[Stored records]
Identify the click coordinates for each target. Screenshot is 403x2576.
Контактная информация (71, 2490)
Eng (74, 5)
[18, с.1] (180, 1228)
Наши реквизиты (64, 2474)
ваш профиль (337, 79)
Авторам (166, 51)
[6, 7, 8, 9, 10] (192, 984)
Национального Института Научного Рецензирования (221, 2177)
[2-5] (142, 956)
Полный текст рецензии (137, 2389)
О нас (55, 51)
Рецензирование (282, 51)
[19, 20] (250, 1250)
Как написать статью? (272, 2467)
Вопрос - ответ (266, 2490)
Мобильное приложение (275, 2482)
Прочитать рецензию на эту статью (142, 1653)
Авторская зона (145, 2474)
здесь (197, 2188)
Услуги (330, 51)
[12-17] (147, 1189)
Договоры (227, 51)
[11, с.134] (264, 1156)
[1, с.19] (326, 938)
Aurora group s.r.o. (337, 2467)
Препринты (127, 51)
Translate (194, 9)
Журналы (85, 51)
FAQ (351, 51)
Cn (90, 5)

Task to complete
Identify each line in the records above containing the word "статью"; copy those lines.

Written reply
Как написать статью? (272, 2467)
Прочитать рецензию на эту статью (142, 1653)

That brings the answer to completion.